I'm curious are you involved in any talks you're considering any other – taking on any other biopharma partners right now, or are you really kind of waiting for the outcome of the initial Genentech study before adding a second partner?.
Yes, Brandon. This is Sujal. So we continue to have many conversations with potential collaborators and partners, and we've been very excited that we've gotten enthusiastic reception to our technology and platform, but as well the proteomics space in general from all of the potential collaboration partners that we've been talking to.
As we've previously said when we conducted our PIPE road show and we're in the early stages of our business combination with Arya III, we do anticipate that we will find another collaboration agreement with a pharma company in a similar proteo form analysis, use case to what we're doing with Genentech prior to the end of the year..
Got you. All right, thank you..
Thank you. Our next question comes from Matt Sykes with Goldman Sachs. Your line is open..
Hi, good morning, everybody. Thanks for taking my questions. I appreciate it.
Just in terms of the early access program that you mentioned in your prepared remarks, do you have sort of anticipated size of that program and/or the mix of biopharma versus academic that you would like to see to make it a robust program?.
Good morning, Matt. So I think that when you kind of look at the different types of partnerships and collaborations that we will have as a company between 2021, 2022 and 2023 prior to the instrument launch, there is going to be a good mix there as you're leading to.
The types of collaborations today are really focused on platform validation, on proteoform analysis on showing the foundational pieces of our technology and explaining how the system works. As we start to transition to the early access program in the middle of next year, we'll add more customers in different use cases.
And as we get through that – that first year of that early access program, you'll see us migrate more and more towards more transactional types of arrangements.
You could look at them almost as paid proof-of-concepts that have the aim of us analyzing samples, showing the value of the system, and then using that data to enable us to drive pre-order business.
When you think about the mix, which is kind of the key piece of your question, I don't know if I have an exact mix for you, but the early access programs certainly is going to include biopharma organizations as well as some KOLs to continue to build out the body of evidence around our proteomic profiling capabilities as well as prove out the reproducibility of the platform.
And I mean, if you asked me, I'd say that – if you asked me to take a guess today, I'd say probably three quarters are going to be in the biopharma space and the rest would be on the academic or non-profit research KOL side..
Great, that's very helpful. And then just in terms of not just for early access, but just as you think about your business plan and the types of customers you're looking for, I know you've spoken in the past about the mass spec market and where you feel like you can add value to users of mass spec for proteomics.
Is that primarily who you're targeting? Or is it a wider net in terms of those that are doing proteomics research in terms of the instruments they're currently using?.

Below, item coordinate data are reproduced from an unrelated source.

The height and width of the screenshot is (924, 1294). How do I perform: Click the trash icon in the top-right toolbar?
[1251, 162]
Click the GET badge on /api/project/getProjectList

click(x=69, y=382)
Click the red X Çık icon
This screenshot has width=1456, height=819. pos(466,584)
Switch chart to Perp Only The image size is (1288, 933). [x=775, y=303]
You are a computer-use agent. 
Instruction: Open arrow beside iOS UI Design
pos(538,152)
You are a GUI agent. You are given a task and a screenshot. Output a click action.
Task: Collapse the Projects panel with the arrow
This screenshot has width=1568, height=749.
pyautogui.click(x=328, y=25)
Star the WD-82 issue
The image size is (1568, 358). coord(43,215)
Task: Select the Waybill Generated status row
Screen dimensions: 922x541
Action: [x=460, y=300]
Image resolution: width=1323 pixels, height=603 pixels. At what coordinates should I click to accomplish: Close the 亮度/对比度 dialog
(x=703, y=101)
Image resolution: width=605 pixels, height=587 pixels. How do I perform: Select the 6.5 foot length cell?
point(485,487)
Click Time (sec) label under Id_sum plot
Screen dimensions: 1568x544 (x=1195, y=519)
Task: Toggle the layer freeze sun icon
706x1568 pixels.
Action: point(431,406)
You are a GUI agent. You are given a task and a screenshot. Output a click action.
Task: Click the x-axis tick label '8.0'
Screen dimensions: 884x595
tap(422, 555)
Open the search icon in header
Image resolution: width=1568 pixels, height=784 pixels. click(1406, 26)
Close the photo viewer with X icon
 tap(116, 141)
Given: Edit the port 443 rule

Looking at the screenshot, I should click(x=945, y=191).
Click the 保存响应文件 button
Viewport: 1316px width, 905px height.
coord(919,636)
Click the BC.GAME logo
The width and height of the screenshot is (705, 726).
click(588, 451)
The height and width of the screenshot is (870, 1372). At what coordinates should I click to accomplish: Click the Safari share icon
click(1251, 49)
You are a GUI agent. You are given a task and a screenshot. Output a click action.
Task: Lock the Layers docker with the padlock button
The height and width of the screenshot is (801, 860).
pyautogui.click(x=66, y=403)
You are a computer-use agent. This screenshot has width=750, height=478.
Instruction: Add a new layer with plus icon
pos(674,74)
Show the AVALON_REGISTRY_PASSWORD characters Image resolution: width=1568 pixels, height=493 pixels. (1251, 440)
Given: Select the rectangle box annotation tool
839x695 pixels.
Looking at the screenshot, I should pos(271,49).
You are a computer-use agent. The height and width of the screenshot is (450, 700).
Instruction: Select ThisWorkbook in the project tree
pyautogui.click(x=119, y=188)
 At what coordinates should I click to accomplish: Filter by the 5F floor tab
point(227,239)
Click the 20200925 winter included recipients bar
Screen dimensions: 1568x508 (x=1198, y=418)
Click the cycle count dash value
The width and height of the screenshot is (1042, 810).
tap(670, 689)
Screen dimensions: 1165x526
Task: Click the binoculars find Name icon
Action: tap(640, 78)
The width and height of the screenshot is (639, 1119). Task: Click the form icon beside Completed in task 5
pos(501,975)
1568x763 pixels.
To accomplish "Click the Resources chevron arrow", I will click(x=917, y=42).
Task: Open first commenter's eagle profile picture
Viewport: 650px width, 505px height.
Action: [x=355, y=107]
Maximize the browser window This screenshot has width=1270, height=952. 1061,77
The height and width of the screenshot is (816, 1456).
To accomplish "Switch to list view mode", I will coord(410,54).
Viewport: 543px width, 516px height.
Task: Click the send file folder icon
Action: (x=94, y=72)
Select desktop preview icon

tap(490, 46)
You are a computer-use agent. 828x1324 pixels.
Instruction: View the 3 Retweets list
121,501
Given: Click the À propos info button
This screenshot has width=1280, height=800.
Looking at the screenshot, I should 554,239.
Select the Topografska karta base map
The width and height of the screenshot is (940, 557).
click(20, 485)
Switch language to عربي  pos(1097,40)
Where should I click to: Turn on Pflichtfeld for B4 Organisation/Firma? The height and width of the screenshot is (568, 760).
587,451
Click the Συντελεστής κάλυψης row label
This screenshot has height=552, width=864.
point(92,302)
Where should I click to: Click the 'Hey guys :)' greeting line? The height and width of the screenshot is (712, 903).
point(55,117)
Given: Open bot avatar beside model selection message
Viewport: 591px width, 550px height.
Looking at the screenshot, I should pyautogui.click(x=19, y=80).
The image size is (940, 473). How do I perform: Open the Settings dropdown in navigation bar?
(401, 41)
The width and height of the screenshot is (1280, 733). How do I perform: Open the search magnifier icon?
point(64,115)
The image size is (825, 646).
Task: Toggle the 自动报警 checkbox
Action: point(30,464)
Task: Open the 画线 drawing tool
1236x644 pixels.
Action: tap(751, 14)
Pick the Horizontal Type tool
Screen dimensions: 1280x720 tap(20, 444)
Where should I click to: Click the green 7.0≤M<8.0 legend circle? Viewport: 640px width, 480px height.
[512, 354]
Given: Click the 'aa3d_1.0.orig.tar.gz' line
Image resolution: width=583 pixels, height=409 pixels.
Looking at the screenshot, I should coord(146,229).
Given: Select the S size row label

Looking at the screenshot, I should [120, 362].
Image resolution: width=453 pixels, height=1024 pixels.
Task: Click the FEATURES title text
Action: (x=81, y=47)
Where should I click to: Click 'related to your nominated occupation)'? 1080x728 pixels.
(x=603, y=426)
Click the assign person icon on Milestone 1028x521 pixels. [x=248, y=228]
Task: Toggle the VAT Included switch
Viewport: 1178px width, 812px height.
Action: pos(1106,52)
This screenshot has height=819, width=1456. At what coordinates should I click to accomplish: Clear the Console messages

Yes. I think that the existing solutions that our potential biopharma customers are using is actually pretty diverse and I – over the course of the last three months, we have spent a significant amount of time with another round of voice of the customer engagements, this time more on the biologist side and the scientist side.
And one of the things that came out was that the existing products that these potential customers are using is actually – it's more diverse than just mass spec, they're using mass specs, they're using microarrays, some of them are using transcriptomics.
And so I do feel that the capabilities that we're designing our system to have will enable us to go after a market share from different pieces and different types of platforms within the proteomics world.
Parag, maybe do you want to add to that a little bit?.
Yes, I'd just like to recall that our broader mission is not limited to mass spectrometry users, but instead internally in the company, we say anybody who wants a proteome, gets a proteome.
And it's really meant to address the wider biomedical research community in the same way that we've seen the genomic technologies democratized access to the genome.
So that nearly any biologist who is interested in measuring the genome or transcriptome has that capability, that's our long-term objective for our platform as well, but nearly any scientist has the ability to access the proteome..
Got it. Thanks. And just my last question, you mentioned the expected paper to kind of be released towards the end of this year in regards to the partnership with Genentech.
Is there anything else that we should be expecting with your partnership with Genentech outside of that paper? Is that sort of the first the first type of data point that we should expect to get?.
Yes. Look, why don't I dive in and then we'll let Parag add some comments. So, I think, one of the things that – that we said in our process at the beginning of the year as we combined with ARYA III.
We said that our goal was that we would submit for publication, a manuscript related to a foundational piece of technology in our platform, and then as well submit for publication the early data that we have coming out of our collaboration with Genentech. And we continued to be on track for both of those papers to be submitted.
I just kind of tie the – tieback to a comment that was in Parag's prepared remarks. We do have a paper that was – that's related to fluorescent labeling nanoparticles that we did submit and is available on bio archives today. But that paper is an additional paper that's not one of the two that we previously referenced in our comments.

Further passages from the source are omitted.